Un deuil à faire


Aujourd’hui, j’ai rendez-vous avec ma psychiatre et je vais lui parler du dosage de mon neuroleptique (le zyprexa). Car hier, j’ai pris deux comprimés (soit 20mg) et j’ai bien dormi. Mais, je me sens fatiguée et j’ai du mal à bouger.

Cependant, je me suis réveillée en me disant: Najia, tu dois faire le deuil de celle que tu as été. Une fille active, qui se sentait bien au réveil, pas trop maigre et pas trop grosse (les médicaments m’ont sacrément faire prendre du poids) et capable de travailler… Bref, comme tout le monde.

Mais, je m’emprisonne seule dans une certaine vision du monde et dans le fait que je vis dans une société qui attend de tout le monde d’être productif. Ors ça, je ne le suis plus depuis déjà un certain temps. Et je dois faire le deuil de cette fille-là justement.

Apprendre à accepter celle que je suis devenue aujourd’hui. Evidemment, il n’y a pas que la prise de mon traitement qui me rend amorphe. Et bien sûr sans traitement, je sombrerai à nouveau dans la folie.

Oui, je sais que j’ai besoin d’un traitement pour me soigner. Et oui… je ne suis plus comme Monsieur, Madame tout le monde. C’est ça qui me chagrine pour le moment mais une petite voix me souffle: Najia, rien n’est immuable. Tout change sur Terre.

Il y a des choses qui sont la base d’une vie sur Terre et qui se répète (comme boire et dormir). Et puis, il y a une panoplie de choses qui bougent en permanence. Le travail, la famille qui s’agrandit ou au contraire qui se disloque, le logement, les amis etc…

Mes amis de ce jour ne sont pas mes amis d’il y a 20 ans. Enfin pour une amie oui. On se connaît depuis 22 ans maintenant.
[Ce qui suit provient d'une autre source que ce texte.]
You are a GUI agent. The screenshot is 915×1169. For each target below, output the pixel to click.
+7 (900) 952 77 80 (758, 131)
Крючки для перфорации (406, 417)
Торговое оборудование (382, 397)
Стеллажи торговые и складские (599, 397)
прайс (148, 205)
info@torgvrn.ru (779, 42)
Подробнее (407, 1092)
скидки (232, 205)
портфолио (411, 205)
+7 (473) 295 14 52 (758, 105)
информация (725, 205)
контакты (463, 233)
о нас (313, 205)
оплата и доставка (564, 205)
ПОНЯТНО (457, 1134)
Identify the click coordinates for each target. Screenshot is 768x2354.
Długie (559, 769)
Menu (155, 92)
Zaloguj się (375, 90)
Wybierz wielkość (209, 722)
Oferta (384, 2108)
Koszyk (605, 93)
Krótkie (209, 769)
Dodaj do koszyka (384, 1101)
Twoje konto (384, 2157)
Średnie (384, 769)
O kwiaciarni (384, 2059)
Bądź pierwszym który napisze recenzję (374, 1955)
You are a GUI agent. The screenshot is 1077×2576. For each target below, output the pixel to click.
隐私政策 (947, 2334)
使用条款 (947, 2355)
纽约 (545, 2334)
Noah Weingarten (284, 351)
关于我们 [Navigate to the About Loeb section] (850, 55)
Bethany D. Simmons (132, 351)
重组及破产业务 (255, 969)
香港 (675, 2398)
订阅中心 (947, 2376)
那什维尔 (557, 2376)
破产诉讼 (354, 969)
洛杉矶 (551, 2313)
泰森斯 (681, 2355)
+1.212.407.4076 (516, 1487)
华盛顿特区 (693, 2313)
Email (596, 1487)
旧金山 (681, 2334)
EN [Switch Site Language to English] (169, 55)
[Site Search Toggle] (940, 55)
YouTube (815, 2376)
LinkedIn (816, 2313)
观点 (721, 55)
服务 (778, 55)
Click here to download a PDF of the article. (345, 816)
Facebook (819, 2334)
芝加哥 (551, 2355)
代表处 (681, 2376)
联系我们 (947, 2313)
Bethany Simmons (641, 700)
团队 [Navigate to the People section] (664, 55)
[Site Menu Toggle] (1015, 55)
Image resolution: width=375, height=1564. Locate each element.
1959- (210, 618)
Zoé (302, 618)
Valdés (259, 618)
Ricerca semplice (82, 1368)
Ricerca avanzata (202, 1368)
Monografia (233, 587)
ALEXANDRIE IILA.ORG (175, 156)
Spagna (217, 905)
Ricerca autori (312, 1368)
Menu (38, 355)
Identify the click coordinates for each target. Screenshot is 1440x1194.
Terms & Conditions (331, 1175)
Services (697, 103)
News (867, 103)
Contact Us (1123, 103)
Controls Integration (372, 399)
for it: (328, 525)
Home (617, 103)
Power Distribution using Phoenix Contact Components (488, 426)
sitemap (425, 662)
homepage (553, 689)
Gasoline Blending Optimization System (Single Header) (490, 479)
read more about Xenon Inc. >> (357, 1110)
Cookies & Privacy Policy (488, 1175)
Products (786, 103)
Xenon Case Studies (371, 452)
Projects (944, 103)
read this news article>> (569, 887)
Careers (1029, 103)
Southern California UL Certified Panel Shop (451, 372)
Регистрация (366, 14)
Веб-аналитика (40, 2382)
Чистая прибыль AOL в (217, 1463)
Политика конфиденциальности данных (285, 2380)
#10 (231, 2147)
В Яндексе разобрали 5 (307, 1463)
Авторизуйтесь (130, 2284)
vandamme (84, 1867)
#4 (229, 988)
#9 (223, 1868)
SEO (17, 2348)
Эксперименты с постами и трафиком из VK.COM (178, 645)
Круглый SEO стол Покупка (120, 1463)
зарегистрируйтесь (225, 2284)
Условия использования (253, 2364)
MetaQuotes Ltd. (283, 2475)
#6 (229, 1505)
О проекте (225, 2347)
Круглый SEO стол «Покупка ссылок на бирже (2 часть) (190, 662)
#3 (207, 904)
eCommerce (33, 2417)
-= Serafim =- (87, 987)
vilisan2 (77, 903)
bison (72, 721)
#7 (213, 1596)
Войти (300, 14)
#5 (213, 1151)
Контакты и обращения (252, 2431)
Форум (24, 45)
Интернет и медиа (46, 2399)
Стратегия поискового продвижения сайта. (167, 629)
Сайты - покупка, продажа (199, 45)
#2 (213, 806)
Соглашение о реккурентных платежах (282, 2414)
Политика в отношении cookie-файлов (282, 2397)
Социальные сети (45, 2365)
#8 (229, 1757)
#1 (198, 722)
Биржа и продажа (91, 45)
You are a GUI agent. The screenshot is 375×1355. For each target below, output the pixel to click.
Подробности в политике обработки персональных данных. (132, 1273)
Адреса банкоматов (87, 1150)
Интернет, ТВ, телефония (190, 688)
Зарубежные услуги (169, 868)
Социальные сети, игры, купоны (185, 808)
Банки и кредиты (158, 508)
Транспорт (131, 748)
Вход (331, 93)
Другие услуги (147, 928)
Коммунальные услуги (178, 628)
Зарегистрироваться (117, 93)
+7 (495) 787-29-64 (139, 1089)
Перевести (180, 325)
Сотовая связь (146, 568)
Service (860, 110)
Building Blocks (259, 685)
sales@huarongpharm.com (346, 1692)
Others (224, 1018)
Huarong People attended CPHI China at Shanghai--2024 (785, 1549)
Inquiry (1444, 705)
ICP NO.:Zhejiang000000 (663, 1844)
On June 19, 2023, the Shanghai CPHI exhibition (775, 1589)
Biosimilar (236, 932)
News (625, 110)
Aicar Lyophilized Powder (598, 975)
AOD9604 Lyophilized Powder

Mais, je n’ai plus de lien avec mes amis d’adolescence car chacun a continué sa route.

D’un côté, je devrais être contente. Je ne suis pas dans un hôpital psychiatrique. Je ne suis pas dans une dépression nerveuse sévère. Je ne suis pas non plus dans une phase hypomane ou maniaque.  Je suis quand même assez stable.

Mais ce qui me chiffonne, c’est que j’adore colorier des mandala (et pas que ça) et là, je n’arrive plus depuis un certain temps. Du coup, la question que je me pose est à quoi c’est dû ? Comment se fait-il qu’il m’est impossible de me concentrer pendant 15 minutes sur une activité ? Et ça, je vais le demander à ma psychiatre. Car peut-être que ça ne vient pas de mon neuroleptique. Je n’en sais rien et là, je capitule.

Cependant, pour revenir au titre de cet article, je me dis qu’il faut que je regarde la réalité en face et que je sorte du monde imaginaire de Petite Najia pour qui tout doit être organisée, réussi et que tout doit bien aller. Une vision qui est peut-être erronée par rapport à la réalité et à ce qu’est réellement la vie.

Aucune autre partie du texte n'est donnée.